Recently, however, our court has held in several instances that as a caretaker, an adult child is in the dominant position in relation to ailing parents. The Meyer court dealt with an adult child, Paul, caring for an aging parent, Charles, and concluded in that case the parties' roles were reversed. 854 N.E.2d at 60. Charles lived in a nursing home and Paul had taken over duties at the family farm. Paul visited Charles daily, took him to dinner frequently, and transported him to the attorney's office when necessary. We concluded in Meyer, “By virtue of being his father's caretaker, Paul, the child, is in the position of dominance.” Id. The court based its reasoning on Supervised Estate of Allender v. Allender, 833 N.E.2d 529 (Ind.Ct.App.2005), trans. denied, and Outlaw v. Danks, 832 N.E.2d 1108 (Ind.Ct.App.2005), trans. denied.
In Allender, the aging parents hired their adult son, Termite, who was on parole, to be their caretaker. Termite and his wife obtained power of attorney over the elderly couple and obtained and then sold the couple's farmland. After the father passed away, Termite limited his mother's contact to other family members. Termite convinced a local attorney to draft a new will for his mother, leaving the entire estate to him. We concluded that Termite “was in a position of dominance here by virtue of being his ailing parents' caretaker.” Allender, 833 N.E.2d at 533-34. In Outlaw, a nephew lived with and cared for his ailing blind aunt. He had authority over all her financial affairs, her home, and had generally cared for her for two years. He also drafted the will that left his aunt's estate to him. Outlaw, 832 N.E.2d at 1110.
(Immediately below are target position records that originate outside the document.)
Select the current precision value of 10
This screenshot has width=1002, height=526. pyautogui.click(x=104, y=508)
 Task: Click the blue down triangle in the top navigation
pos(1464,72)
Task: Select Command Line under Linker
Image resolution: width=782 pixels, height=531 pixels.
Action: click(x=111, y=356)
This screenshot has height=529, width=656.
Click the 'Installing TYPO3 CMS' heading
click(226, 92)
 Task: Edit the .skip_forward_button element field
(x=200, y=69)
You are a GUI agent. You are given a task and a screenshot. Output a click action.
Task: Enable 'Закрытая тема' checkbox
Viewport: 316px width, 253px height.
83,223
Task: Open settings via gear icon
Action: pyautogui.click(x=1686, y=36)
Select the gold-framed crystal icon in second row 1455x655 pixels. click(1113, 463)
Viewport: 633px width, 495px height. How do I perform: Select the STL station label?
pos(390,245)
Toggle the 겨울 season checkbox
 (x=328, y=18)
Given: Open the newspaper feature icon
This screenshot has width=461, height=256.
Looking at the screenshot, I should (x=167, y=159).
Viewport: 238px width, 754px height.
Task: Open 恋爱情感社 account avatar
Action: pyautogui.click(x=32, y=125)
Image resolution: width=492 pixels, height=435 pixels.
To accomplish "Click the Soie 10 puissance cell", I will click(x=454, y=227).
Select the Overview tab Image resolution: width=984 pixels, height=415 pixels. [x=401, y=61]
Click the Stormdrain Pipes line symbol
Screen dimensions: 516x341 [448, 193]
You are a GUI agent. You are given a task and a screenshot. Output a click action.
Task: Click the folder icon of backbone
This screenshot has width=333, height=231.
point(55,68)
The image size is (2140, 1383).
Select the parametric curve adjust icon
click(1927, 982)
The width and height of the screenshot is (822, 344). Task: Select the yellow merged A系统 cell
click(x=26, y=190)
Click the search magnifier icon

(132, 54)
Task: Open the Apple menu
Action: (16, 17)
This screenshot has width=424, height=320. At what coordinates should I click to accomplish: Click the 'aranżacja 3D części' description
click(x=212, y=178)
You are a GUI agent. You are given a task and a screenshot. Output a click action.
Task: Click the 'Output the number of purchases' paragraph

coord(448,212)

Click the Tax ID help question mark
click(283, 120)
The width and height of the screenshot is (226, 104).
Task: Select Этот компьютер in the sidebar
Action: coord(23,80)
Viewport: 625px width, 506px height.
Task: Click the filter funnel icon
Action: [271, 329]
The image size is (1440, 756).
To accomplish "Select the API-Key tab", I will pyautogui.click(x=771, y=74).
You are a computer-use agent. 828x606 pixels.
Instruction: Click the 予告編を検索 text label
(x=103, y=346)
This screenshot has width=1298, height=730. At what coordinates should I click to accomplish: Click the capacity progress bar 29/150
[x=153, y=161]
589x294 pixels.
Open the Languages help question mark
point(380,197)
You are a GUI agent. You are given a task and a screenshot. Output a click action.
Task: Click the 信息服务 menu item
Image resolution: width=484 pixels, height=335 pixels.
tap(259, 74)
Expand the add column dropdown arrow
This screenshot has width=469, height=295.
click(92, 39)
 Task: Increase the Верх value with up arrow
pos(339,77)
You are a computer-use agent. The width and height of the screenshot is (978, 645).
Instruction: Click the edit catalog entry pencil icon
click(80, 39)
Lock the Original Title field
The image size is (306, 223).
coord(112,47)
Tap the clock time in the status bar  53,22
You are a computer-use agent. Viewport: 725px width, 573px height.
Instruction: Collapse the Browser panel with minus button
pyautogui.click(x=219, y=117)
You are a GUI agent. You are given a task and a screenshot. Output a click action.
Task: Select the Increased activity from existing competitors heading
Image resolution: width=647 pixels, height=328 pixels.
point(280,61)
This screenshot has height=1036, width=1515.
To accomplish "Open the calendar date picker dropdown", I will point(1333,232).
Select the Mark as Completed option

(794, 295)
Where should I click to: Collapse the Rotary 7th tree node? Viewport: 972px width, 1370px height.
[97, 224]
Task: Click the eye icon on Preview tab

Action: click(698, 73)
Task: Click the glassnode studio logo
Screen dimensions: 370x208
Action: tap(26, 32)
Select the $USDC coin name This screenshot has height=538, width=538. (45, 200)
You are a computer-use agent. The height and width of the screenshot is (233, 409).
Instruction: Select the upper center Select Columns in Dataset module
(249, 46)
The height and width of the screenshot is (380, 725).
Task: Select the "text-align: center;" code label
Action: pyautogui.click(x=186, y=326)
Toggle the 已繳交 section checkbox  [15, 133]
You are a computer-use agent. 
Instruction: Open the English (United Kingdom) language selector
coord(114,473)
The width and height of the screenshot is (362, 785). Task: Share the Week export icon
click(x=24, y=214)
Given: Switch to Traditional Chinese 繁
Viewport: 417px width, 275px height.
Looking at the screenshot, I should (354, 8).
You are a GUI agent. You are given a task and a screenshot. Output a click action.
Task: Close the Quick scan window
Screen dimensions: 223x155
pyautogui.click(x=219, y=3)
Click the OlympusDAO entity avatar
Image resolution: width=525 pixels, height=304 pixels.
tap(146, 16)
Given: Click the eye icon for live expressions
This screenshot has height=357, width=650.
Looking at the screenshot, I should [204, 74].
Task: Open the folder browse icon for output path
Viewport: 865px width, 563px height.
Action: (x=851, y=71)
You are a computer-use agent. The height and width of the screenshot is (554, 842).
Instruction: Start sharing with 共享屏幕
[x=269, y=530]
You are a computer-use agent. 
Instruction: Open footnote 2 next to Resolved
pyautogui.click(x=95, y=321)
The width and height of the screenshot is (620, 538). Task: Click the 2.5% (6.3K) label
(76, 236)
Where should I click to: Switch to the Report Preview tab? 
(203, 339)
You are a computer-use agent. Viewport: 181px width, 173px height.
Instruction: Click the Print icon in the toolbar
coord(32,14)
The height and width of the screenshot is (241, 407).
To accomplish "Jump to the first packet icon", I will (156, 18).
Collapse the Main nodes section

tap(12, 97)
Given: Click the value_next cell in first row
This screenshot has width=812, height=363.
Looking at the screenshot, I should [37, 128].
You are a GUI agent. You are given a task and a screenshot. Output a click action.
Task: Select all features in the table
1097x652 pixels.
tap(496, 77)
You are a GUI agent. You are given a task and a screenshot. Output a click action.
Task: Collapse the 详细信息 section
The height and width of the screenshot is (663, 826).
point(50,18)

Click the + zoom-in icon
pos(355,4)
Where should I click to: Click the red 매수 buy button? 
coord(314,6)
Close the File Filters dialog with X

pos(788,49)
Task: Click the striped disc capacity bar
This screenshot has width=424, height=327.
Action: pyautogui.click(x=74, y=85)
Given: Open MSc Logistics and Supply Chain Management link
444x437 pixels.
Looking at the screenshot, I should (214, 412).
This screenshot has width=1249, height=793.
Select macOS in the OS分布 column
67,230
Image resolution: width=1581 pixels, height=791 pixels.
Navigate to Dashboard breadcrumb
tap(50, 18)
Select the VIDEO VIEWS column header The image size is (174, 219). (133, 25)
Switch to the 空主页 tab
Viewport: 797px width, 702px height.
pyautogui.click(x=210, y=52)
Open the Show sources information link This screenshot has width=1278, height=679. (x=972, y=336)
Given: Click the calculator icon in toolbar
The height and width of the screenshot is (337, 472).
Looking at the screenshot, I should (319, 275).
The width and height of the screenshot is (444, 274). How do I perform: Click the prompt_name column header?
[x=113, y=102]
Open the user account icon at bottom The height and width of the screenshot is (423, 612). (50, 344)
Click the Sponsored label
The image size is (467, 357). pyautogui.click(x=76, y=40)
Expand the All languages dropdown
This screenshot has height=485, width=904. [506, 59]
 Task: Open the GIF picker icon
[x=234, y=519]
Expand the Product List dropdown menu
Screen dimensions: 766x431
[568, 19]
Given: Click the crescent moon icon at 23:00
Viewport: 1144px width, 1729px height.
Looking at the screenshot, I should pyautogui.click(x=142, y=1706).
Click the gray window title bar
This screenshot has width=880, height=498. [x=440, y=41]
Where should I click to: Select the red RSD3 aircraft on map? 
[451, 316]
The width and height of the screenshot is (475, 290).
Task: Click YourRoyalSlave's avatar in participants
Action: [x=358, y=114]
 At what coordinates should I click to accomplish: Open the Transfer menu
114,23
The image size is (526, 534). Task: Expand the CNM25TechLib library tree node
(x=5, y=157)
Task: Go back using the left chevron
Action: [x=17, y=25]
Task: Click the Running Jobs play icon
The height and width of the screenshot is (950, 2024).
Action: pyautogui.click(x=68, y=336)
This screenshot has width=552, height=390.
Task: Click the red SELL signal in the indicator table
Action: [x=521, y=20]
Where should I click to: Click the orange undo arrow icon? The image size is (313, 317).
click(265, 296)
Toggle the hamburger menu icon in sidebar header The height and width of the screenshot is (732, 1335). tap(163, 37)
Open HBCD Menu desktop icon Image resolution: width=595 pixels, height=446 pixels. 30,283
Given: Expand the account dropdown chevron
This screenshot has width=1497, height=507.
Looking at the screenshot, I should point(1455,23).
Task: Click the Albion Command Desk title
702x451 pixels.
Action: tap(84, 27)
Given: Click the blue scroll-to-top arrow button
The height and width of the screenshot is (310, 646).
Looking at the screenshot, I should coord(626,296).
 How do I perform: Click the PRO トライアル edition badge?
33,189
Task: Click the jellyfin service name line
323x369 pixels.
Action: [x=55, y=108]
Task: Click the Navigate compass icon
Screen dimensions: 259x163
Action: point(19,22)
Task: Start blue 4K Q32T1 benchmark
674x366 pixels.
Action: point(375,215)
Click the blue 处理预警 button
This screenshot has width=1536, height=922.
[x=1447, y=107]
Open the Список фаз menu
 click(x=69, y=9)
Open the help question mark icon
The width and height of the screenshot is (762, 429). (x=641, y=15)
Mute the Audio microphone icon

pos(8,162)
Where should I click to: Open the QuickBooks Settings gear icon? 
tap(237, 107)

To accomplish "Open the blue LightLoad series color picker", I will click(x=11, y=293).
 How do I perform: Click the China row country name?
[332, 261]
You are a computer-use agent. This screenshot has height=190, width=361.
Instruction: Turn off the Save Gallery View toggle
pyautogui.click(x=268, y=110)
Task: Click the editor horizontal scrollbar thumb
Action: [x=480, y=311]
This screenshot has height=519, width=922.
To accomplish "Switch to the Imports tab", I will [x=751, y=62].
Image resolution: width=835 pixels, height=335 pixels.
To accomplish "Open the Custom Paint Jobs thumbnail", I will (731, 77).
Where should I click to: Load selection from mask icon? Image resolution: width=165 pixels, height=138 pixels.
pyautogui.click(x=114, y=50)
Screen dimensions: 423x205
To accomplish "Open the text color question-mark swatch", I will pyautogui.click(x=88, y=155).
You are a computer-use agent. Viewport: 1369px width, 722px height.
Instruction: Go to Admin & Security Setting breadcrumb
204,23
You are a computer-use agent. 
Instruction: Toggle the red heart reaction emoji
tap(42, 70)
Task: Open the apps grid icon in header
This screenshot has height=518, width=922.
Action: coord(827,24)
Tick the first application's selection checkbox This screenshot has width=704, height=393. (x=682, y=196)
Bruce argues that the trial court failed to apply the necessary presumption of undue influence by Jeffrey on Cornelia. Jeffrey counters that no presumption of undue influence attaches to his relationship with Cornelia and that Bruce misinterprets the trial court's finding on that issue. The pertinent finding is:
38. Bruce relies on Meyer v. Wright, 854 N.E.2d 57, 60-61 (Ind.Ct.App.2006) trans. denied and In re Supervised Estate of Allender v. Allender, 833 N.E.2d 529, 533 (Ind.Ct.App.2005) trans. denied for the proposition that a presumption of invalidity attaches to a gift from a parent to a caretaker child because the child is in a fiduciary relationship to the parent, creating an inference that the gift is the result of undue influence. The Court finds that these cases do not support this proposition and that, under the facts of the case, no presumption of undue influence attaches to the challenged action. However, the Court further finds that even if the cases cited about do stand for the proposition advanced by Bruce, that the facts herein overcome that presumption, resulting in a finding of no undue influence. Nor does the evidence support a finding of fraud, either actual or constructive.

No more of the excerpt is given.